Dibbs asserted. among other claims, that the County treated him differently from others when it rejected his development proposals as inconsistent with the Community Plan for three parcels he owned. Motivated by malice, he asserted, the County singled him out for ill treatment because of “vindictiveness, maliciousness, animosity, spite or other reasons unrelated to a legitimate government interest.”
Dibbs isn’t part of a protected class, so this is an Olech class-of-one claim in which he must show that he was treated differently from others similarly situated, and that the County “applied a facially neutral ordinance for the purpose of discriminating.” The district court and the Eleventh Circuit had a problem with the first part of that test, because Dibbs did not identify other landowners subject to the Community Plan who were treated differently. Dibbs argues that he did point out other landowners who were afforded different treatment, and, in any event, the standards should be relaxed somewhat when he introduced substantial evidence that the County had ill intent.

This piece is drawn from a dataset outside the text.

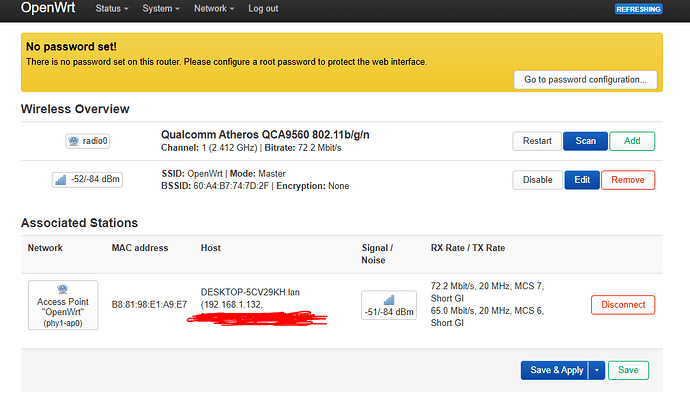
Task: Expand the System menu
Action: coord(161,9)
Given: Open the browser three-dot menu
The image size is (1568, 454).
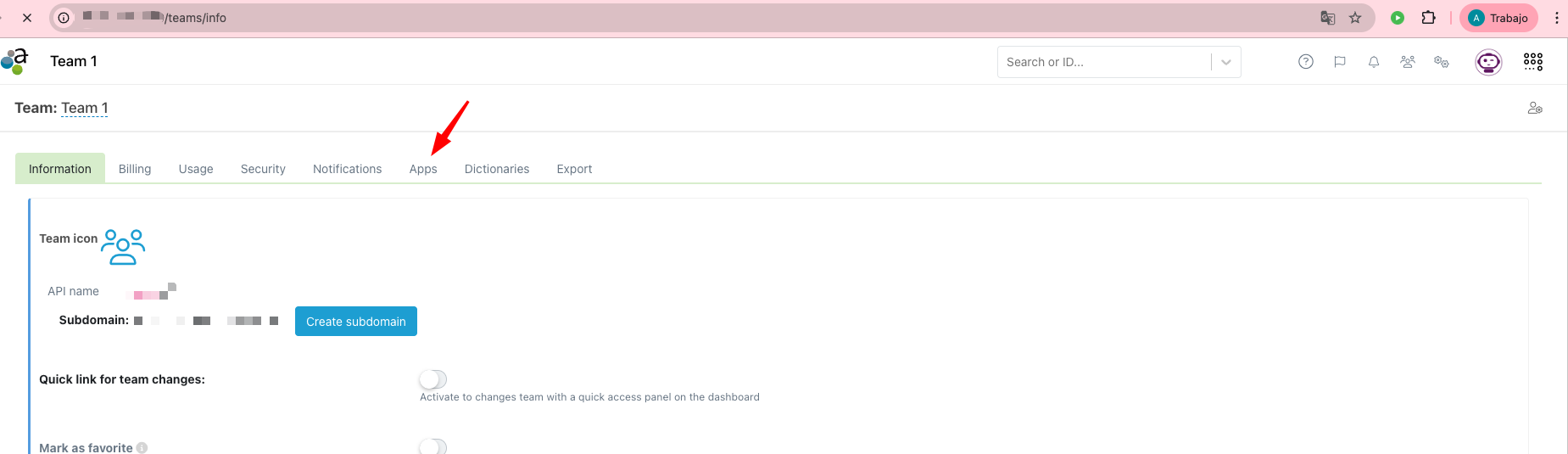Looking at the screenshot, I should click(x=1557, y=18).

Here are the Questions Presented:
1. Whether the Eleventh Circuit’s decision conflicts with this Court’s decision in Village of Willowbrook v. Olech, 528 U.S. 562 (2000), recognizing class-of-one equal protection claims for landowners, or negates a landowner’s rights under Olech?

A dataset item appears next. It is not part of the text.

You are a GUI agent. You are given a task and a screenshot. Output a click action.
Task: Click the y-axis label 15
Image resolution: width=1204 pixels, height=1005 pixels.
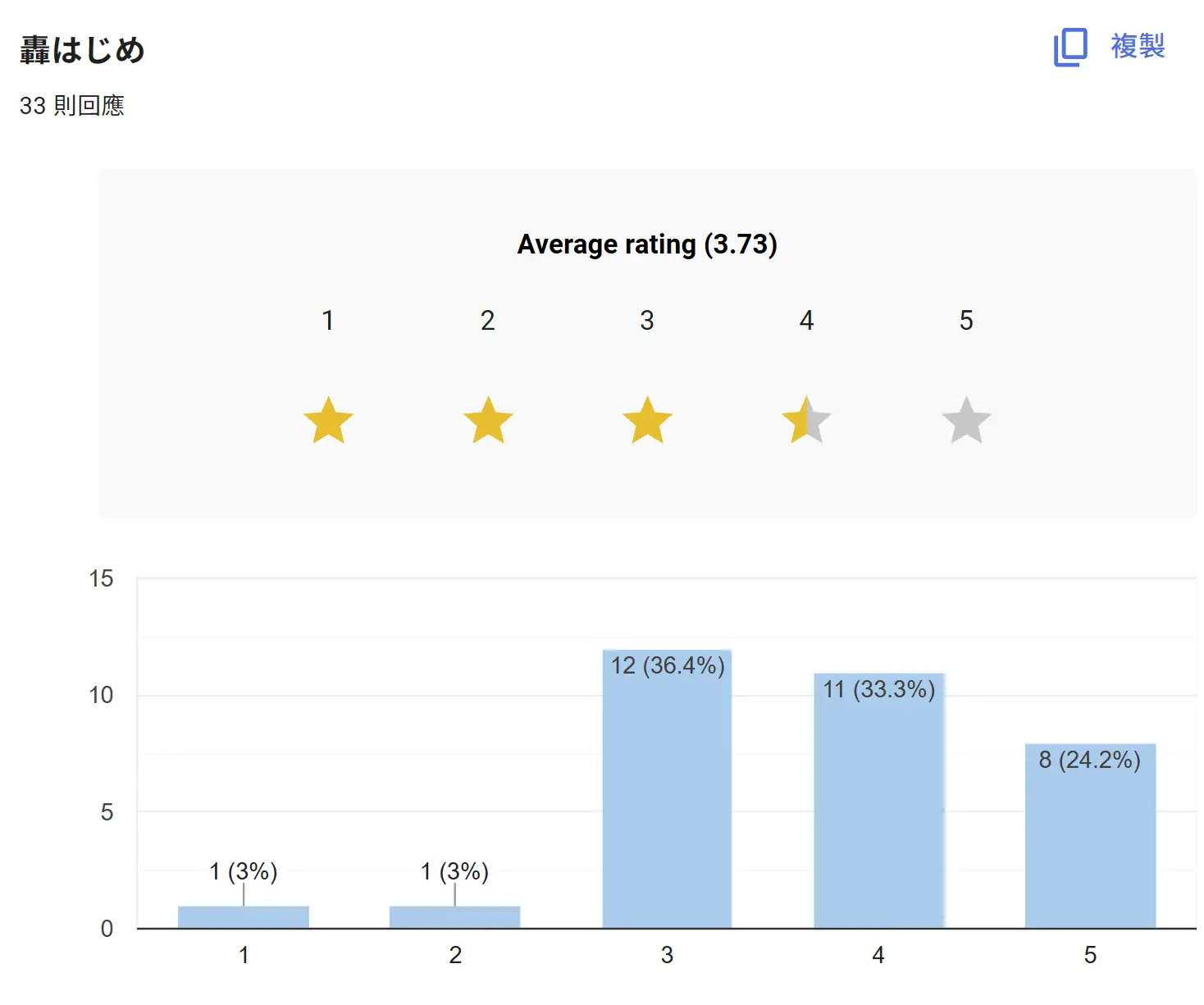click(x=102, y=579)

2. Whether the Eleventh Circuit’s decision conflicts with decisions of other courts of appeal, including Tapalian v. Tusino, 377 F.3d 1 (1st Cir. 2004), Loesel v. City of Frankenmuth, 692 F.3d 452 (6th Cir. 2012), cert. denied, 133 S.Ct. 878, 904 (2013), and Jacobs, Visconsi & Jacobs, Co. v. City of Lawrence, 927 F.2d 1111 (10th Cir. 1991)?
3. Whether the Eleventh Circuit’s decision conflicts with decisions of other courts of appeal, including Paterek v. Village of Armada, 801 F.3d 630 (6th Cir. 2015), and Swanson v. City of Cheter, 719 F.3d 780, 784 (7th Cir. 2013), that the “similarly situated” standard should be relaxed where, as here, there is substantial evidence of animosity or vindictiveness between the government and the class-of-one plaintiff?
4. Whether this Court should provide lower federal courts and state courts guidance concerning when class-of-one comparators, landowners or development projects are “similarly situated” in connection with a class-of-one equal protection claim?